Hile ve hırsızlık iddialarının gölgesinde milyonlar yarın sandığa gidecek. Seçimi izlemek için Türkiye’ye gelen AGİT temsilcisi Avusturya Milletvekili Berivan Aslan BirGün’e konuştu: Kaygılıyız ve bu nedenle Türkiye’deyiz

AGİT: Hile olmaz diyemeyiz, kaygılıyız

İBRAHİM VARLI ibrahimvarli@birgun.net

Milyonlarca seçmen yarın seçim usulsüzlüğü, hile ve hırsızlık iddialarının gölgesinde sandığa gidecek. Hem ülke içinde hem de uluslararası kamuoyunda seçime hile karıştırılacağına dair yaygın bir kanı ve endişe var. Muhalefet partileri ve sivil toplum örgütleri geçmiş seçimlerdeki usulsüzlüklerin tekrar yaşanmaması ve oyların çalınmaması için adeta seferberlik ilan etmiş durumda. Bu kaygılar nedeniyledir ki hiç olmadığı kadar yabancı gözlemci ilk kez bu oranda seçimi takip edecek.

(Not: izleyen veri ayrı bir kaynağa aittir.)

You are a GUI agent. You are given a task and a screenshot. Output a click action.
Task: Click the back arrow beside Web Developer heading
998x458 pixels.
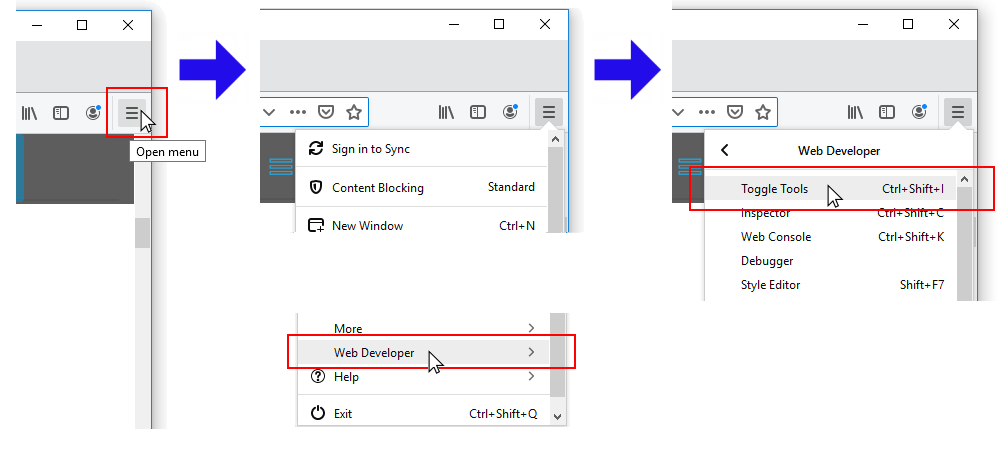click(725, 150)
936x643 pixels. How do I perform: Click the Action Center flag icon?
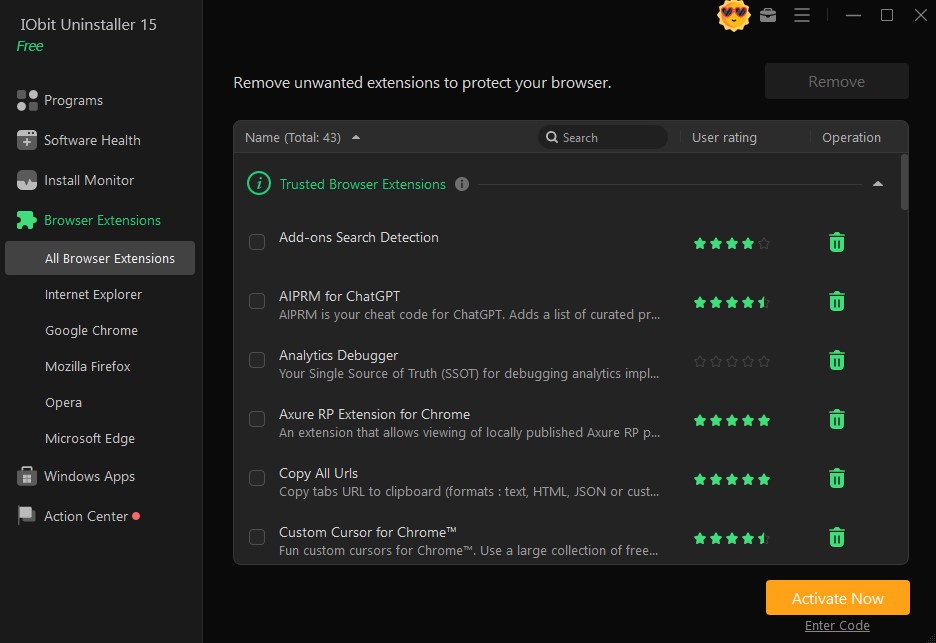[24, 515]
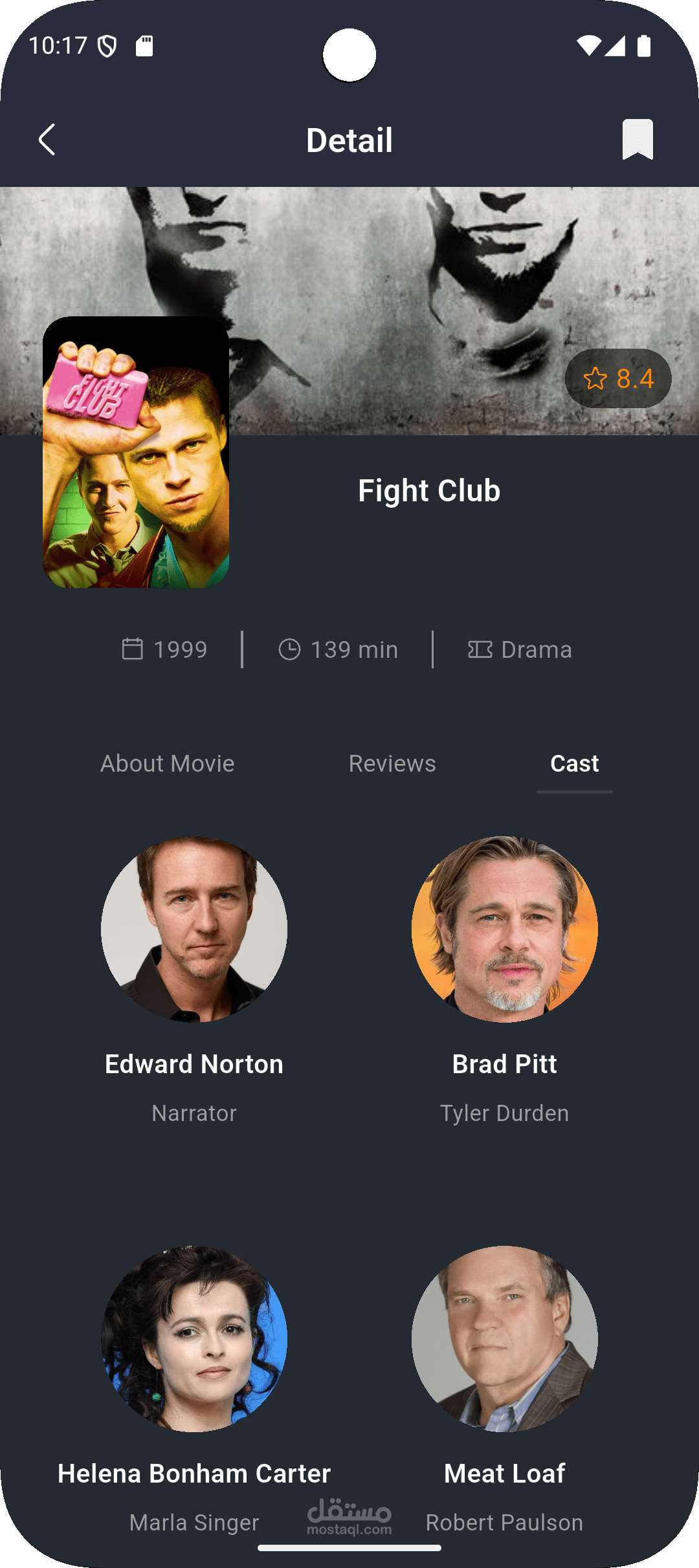699x1568 pixels.
Task: Click the clock icon beside 139 min
Action: point(289,649)
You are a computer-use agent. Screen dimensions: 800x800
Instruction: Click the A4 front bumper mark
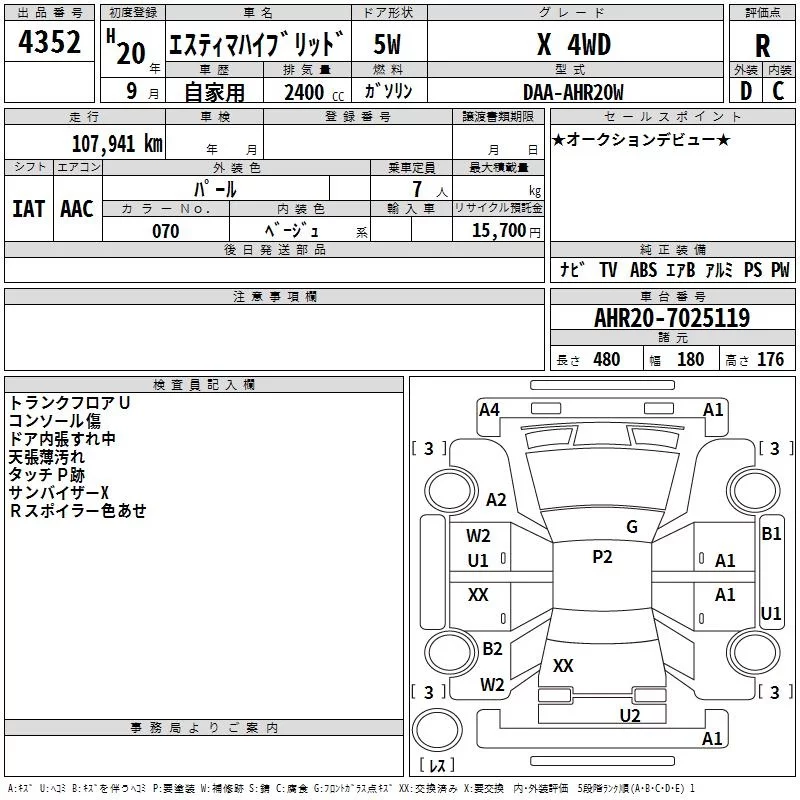coord(489,410)
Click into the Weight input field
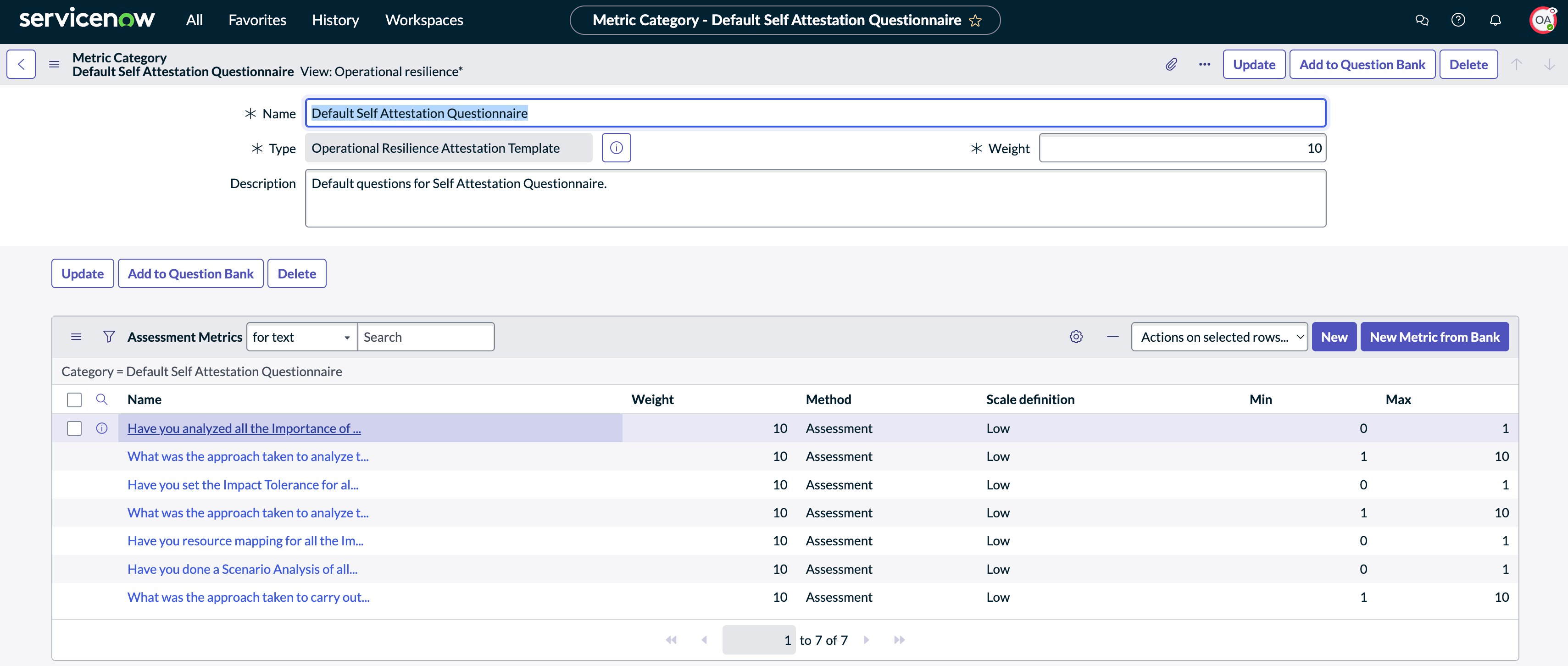The height and width of the screenshot is (666, 1568). [1182, 148]
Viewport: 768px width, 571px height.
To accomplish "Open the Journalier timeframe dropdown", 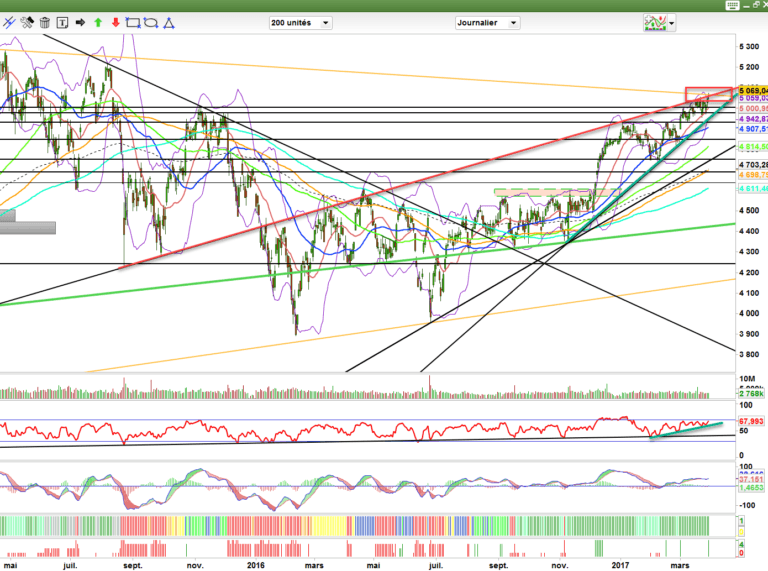I will tap(486, 22).
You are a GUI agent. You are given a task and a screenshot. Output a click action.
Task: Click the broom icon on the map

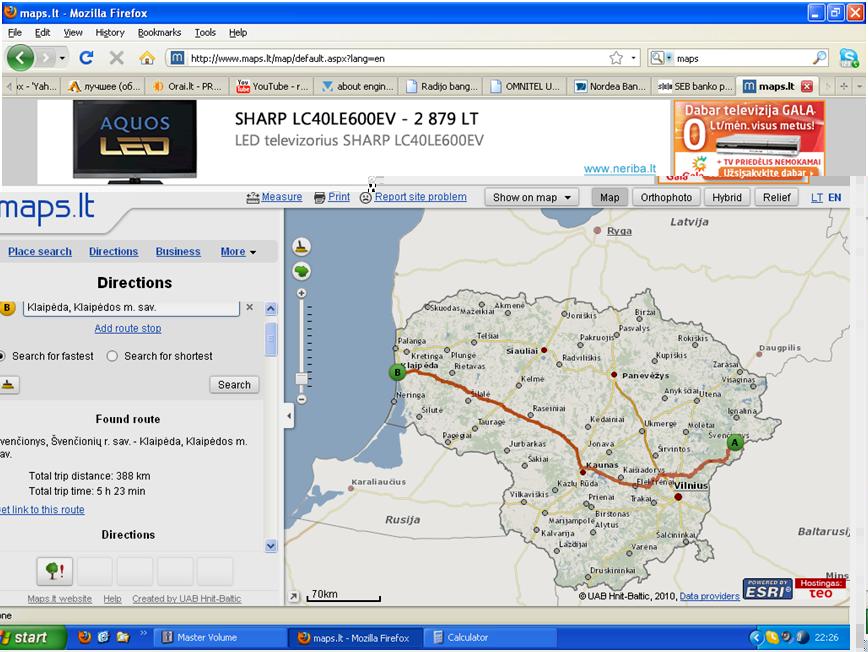(302, 247)
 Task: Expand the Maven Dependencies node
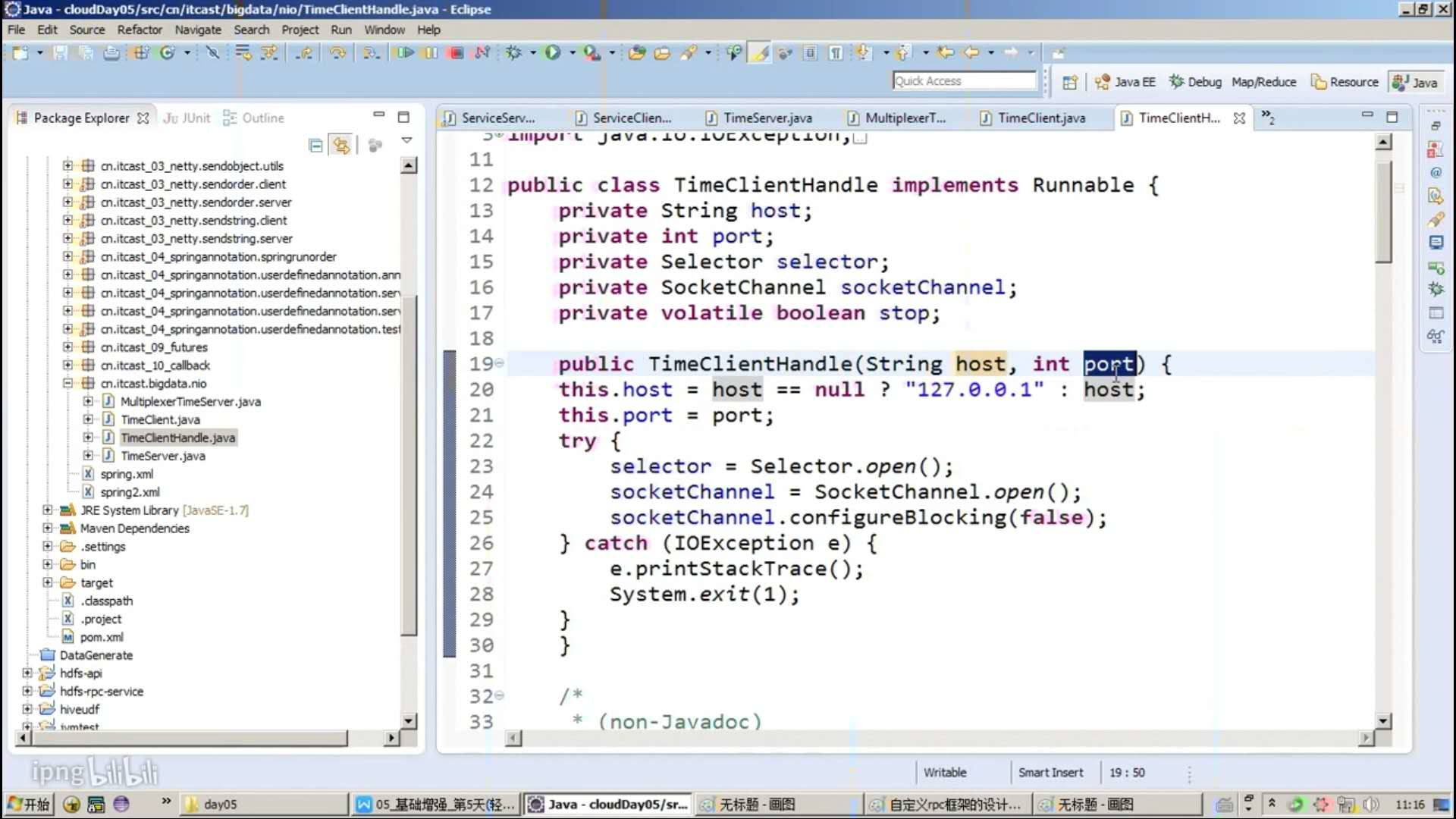click(48, 528)
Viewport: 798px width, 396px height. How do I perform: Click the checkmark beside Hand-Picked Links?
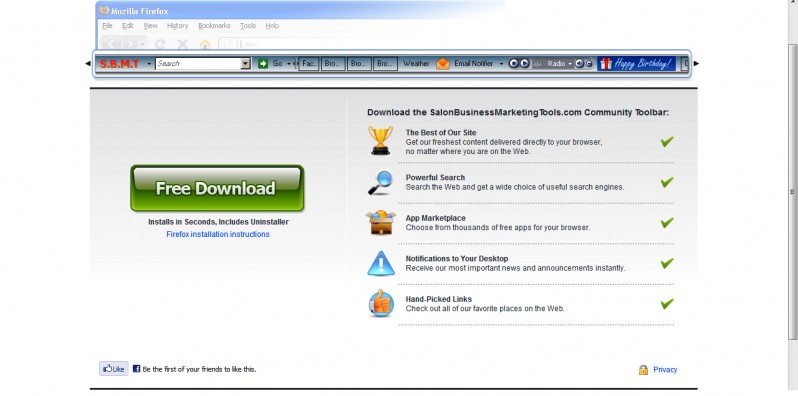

Avrupa Güvenlik ve İşbirliği Teşkilatı (AGİT) da seçimleri izlemek üzere çok sayıda gözlemcisini Türkiye’ye gönderdi. AGİT’in yarınki seçimleri gözlemlemek üzere Türkiye’ye gönderdiği gözlemcilerden birisi de Avusturya Yeşiller Partisi Milletvekili Berivan Aslan. Yeşiller Partisi’nin hukukçu vekillerinden Aslan BirGün’ün sorularını yanıtladı. Türkiye’yi radarı kaybeden bir uçağa benzeten Aslan sandıktan, demokrasiyi yoğun bakımdan çıkartacak bir sonuç beklediğini söyledi.

>> Türkiye’yi yakından takip ediyorsunuz ve seçim dolayısıyla da Avusturya’dan geldiniz. Gözlemlerinizi aktarabilir misiniz?

Ne yazık ki Türkiye demokratik, şeffaf bir seçim sürecine sahne olmadı. Cumhurbaşkanı Erdoğan’ın makamının gerektirdiği “tarafsızlığı” bir tarafa bırakarak iktidar partisi lehine seçime dahil olması, devlet kaynaklarının AKP lehine sınırsızca kullanılması gibi etkenler başlı başına bir sorun. Eşit şart ve koşullarda partiler seçime girmiyor. Türkiye’deki seçim atmosferini şöyle çizebilirim; Türkiye radarı kaybeden bir uçak gibi. Ya yönünü bulacak herkes kurtulacak ya da kaybolup düşecek. Bunu hep birlikte göreceğiz.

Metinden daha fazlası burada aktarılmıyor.